## EXTRAIT FOURNI
---
M. Jean-Pierre Vial , rapporteur , a souligné que la proposition de loi s'inscrivait dans le contexte lié à la désignation envisagée de M. Henri Proglio aux fonctions de président-directeur général d'EDF, alors que celui-ci conserverait dans le même temps un mandat de président du conseil d'administration de la société Veolia Environnement. Il a expliqué que l'objet de ce texte était de réagir à cette situation par un dispositif d'encadrement du cumul de fonctions de direction dans des entreprises relevant du secteur public et du secteur privé, ainsi que du cumul des rémunérations en découlant.

Il a rappelé que, à l'heure actuelle, il n'était pas rare qu'une même personne exerce plusieurs mandats sociaux relevant d'entreprises appartenant au secteur privé et au secteur public. En revanche, il a indiqué qu'il ne semblait pas exister à ce jour de cumul de fonctions de direction, comme l'illustrait la situation de M. Henri Proglio. Il a précisé qu'il n'existait par ailleurs aucune réglementation relative au cumul des rémunérations publiques et privées.
---
## DONNÉES FOURNIES
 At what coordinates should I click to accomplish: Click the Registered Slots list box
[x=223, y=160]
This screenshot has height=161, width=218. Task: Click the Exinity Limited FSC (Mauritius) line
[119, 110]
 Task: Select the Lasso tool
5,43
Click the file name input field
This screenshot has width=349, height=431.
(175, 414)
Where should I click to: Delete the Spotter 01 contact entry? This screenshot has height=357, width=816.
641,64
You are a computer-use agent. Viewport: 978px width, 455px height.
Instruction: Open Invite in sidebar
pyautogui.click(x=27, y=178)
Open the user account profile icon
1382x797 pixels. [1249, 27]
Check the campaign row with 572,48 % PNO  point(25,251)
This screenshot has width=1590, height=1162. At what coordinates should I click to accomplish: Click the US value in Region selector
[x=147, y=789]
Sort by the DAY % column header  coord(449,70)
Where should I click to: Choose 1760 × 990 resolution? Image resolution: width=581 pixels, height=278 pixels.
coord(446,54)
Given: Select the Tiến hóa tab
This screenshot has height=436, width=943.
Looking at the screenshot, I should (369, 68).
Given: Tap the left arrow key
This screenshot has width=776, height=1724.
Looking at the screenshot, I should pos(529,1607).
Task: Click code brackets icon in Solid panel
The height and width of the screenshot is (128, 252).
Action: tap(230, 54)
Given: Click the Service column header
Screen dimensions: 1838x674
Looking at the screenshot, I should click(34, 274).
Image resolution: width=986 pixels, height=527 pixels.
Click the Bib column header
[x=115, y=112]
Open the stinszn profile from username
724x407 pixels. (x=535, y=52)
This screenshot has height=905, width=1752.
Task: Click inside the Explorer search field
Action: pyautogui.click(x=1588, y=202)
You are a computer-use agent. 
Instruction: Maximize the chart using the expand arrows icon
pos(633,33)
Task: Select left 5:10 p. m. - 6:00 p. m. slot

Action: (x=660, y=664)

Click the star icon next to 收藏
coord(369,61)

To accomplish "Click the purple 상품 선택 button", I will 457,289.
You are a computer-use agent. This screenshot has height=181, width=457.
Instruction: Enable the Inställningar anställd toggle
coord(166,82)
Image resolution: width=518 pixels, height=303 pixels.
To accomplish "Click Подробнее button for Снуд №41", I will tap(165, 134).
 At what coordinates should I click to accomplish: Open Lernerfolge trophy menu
---
## CONSIGNES
- A) Recopiez intégralement le texte sur le cumul des fonctions de direction.
- B) Reprenez seulement les lignes des entrées situées entre celle qui contient « Task: Click code brackets icon in Solid panel » et celle qui contient « Looking at the screenshot, I should click(34, 274). », toutes deux incluses, en remplaçant « Service » par « Date » sans rien changer d'autre.

## RÉSULTATS
- A)
M. Jean-Pierre Vial , rapporteur , a souligné que la proposition de loi s'inscrivait dans le contexte lié à la désignation envisagée de M. Henri Proglio aux fonctions de président-directeur général d'EDF, alors que celui-ci conserverait dans le même temps un mandat de président du conseil d'administration de la société Veolia Environnement. Il a expliqué que l'objet de ce texte était de réagir à cette situation par un dispositif d'encadrement du cumul de fonctions de direction dans des entreprises relevant du secteur public et du secteur privé, ainsi que du cumul des rémunérations en découlant.

Il a rappelé que, à l'heure actuelle, il n'était pas rare qu'une même personne exerce plusieurs mandats sociaux relevant d'entreprises appartenant au secteur privé et au secteur public. En revanche, il a indiqué qu'il ne semblait pas exister à ce jour de cumul de fonctions de direction, comme l'illustrait la situation de M. Henri Proglio. Il a précisé qu'il n'existait par ailleurs aucune réglementation relative au cumul des rémunérations publiques et privées.

- B)
Task: Click code brackets icon in Solid panel
The height and width of the screenshot is (128, 252).
Action: tap(230, 54)
Given: Click the Date column header
Screen dimensions: 1838x674
Looking at the screenshot, I should click(34, 274).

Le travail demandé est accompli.